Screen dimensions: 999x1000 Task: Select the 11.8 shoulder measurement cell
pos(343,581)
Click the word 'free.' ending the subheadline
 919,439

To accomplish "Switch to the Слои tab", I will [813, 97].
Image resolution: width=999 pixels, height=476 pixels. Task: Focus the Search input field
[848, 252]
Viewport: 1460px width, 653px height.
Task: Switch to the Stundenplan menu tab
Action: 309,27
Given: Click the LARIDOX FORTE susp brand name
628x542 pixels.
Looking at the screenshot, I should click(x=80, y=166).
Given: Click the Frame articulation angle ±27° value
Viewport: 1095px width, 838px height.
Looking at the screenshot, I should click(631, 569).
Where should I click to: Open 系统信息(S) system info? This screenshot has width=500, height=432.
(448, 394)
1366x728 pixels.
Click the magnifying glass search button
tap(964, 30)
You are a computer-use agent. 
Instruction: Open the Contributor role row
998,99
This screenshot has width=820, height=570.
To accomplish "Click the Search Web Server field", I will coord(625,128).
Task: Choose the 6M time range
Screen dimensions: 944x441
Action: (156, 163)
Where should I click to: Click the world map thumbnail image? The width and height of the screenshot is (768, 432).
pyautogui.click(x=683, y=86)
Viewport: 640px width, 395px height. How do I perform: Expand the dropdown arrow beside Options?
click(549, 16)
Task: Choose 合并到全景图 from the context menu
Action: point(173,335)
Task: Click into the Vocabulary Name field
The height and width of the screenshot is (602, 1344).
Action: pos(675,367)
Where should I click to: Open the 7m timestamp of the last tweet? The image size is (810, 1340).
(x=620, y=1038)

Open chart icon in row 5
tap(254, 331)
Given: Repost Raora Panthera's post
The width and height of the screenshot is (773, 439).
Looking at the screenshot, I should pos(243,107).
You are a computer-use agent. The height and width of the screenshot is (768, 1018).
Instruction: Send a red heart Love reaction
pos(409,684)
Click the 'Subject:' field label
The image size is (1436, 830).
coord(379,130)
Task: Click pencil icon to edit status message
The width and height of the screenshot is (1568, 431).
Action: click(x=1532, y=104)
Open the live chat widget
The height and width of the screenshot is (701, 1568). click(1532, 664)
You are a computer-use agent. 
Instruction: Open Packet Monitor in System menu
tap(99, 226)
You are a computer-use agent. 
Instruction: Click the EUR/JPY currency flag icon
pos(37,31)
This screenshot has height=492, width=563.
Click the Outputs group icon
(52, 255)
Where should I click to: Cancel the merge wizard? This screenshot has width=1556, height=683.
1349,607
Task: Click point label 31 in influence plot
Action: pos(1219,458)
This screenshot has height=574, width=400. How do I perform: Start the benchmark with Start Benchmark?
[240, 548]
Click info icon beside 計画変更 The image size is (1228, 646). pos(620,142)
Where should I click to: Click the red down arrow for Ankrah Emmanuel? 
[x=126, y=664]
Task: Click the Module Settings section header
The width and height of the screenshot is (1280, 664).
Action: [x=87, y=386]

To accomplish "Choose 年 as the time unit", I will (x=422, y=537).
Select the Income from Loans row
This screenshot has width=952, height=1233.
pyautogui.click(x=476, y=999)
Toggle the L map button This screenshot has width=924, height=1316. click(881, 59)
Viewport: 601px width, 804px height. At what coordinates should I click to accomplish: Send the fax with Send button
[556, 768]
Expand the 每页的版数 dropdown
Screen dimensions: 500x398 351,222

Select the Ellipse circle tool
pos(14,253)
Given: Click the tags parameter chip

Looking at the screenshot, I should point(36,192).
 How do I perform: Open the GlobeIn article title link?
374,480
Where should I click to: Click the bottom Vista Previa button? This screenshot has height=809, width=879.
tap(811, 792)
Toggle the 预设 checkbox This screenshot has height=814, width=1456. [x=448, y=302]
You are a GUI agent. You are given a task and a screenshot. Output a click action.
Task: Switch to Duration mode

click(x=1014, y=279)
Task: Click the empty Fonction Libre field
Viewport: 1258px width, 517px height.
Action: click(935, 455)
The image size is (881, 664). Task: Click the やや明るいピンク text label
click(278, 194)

• [DIRECTIONS]: Each line of the records must be reproduced exactly.

• [RESULT OF THIS EXERCISE]:
Screen dimensions: 999x1000 Task: Select the 11.8 shoulder measurement cell
pos(343,581)
Click the word 'free.' ending the subheadline
 919,439

To accomplish "Switch to the Слои tab", I will [813, 97].
Image resolution: width=999 pixels, height=476 pixels. Task: Focus the Search input field
[848, 252]
Viewport: 1460px width, 653px height.
Task: Switch to the Stundenplan menu tab
Action: 309,27
Given: Click the LARIDOX FORTE susp brand name
628x542 pixels.
Looking at the screenshot, I should click(x=80, y=166).
Given: Click the Frame articulation angle ±27° value
Viewport: 1095px width, 838px height.
Looking at the screenshot, I should click(631, 569).
Where should I click to: Open 系统信息(S) system info? This screenshot has width=500, height=432.
(448, 394)
1366x728 pixels.
Click the magnifying glass search button
tap(964, 30)
You are a computer-use agent. 
Instruction: Open the Contributor role row
998,99
This screenshot has width=820, height=570.
To accomplish "Click the Search Web Server field", I will coord(625,128).
Task: Choose the 6M time range
Screen dimensions: 944x441
Action: (156, 163)
Where should I click to: Click the world map thumbnail image? The width and height of the screenshot is (768, 432).
pyautogui.click(x=683, y=86)
Viewport: 640px width, 395px height. How do I perform: Expand the dropdown arrow beside Options?
click(549, 16)
Task: Choose 合并到全景图 from the context menu
Action: point(173,335)
Task: Click into the Vocabulary Name field
The height and width of the screenshot is (602, 1344).
Action: pos(675,367)
Where should I click to: Open the 7m timestamp of the last tweet? The image size is (810, 1340).
(x=620, y=1038)

Open chart icon in row 5
tap(254, 331)
Given: Repost Raora Panthera's post
The width and height of the screenshot is (773, 439).
Looking at the screenshot, I should pos(243,107).
You are a computer-use agent. The height and width of the screenshot is (768, 1018).
Instruction: Send a red heart Love reaction
pos(409,684)
Click the 'Subject:' field label
The image size is (1436, 830).
coord(379,130)
Task: Click pencil icon to edit status message
The width and height of the screenshot is (1568, 431).
Action: click(x=1532, y=104)
Open the live chat widget
The height and width of the screenshot is (701, 1568). click(1532, 664)
You are a computer-use agent. 
Instruction: Open Packet Monitor in System menu
tap(99, 226)
You are a computer-use agent. 
Instruction: Click the EUR/JPY currency flag icon
pos(37,31)
This screenshot has height=492, width=563.
Click the Outputs group icon
(52, 255)
Where should I click to: Cancel the merge wizard? This screenshot has width=1556, height=683.
1349,607
Task: Click point label 31 in influence plot
Action: pos(1219,458)
This screenshot has height=574, width=400. How do I perform: Start the benchmark with Start Benchmark?
[240, 548]
Click info icon beside 計画変更 The image size is (1228, 646). pos(620,142)
Where should I click to: Click the red down arrow for Ankrah Emmanuel? 
[x=126, y=664]
Task: Click the Module Settings section header
The width and height of the screenshot is (1280, 664).
Action: [x=87, y=386]

To accomplish "Choose 年 as the time unit", I will (x=422, y=537).
Select the Income from Loans row
This screenshot has width=952, height=1233.
pyautogui.click(x=476, y=999)
Toggle the L map button This screenshot has width=924, height=1316. click(881, 59)
Viewport: 601px width, 804px height. At what coordinates should I click to accomplish: Send the fax with Send button
[556, 768]
Expand the 每页的版数 dropdown
Screen dimensions: 500x398 351,222

Select the Ellipse circle tool
pos(14,253)
Given: Click the tags parameter chip

Looking at the screenshot, I should point(36,192).
 How do I perform: Open the GlobeIn article title link?
374,480
Where should I click to: Click the bottom Vista Previa button? This screenshot has height=809, width=879.
tap(811, 792)
Toggle the 预设 checkbox This screenshot has height=814, width=1456. [x=448, y=302]
You are a GUI agent. You are given a task and a screenshot. Output a click action.
Task: Switch to Duration mode

click(x=1014, y=279)
Task: Click the empty Fonction Libre field
Viewport: 1258px width, 517px height.
Action: click(935, 455)
The image size is (881, 664). Task: Click the やや明るいピンク text label
click(278, 194)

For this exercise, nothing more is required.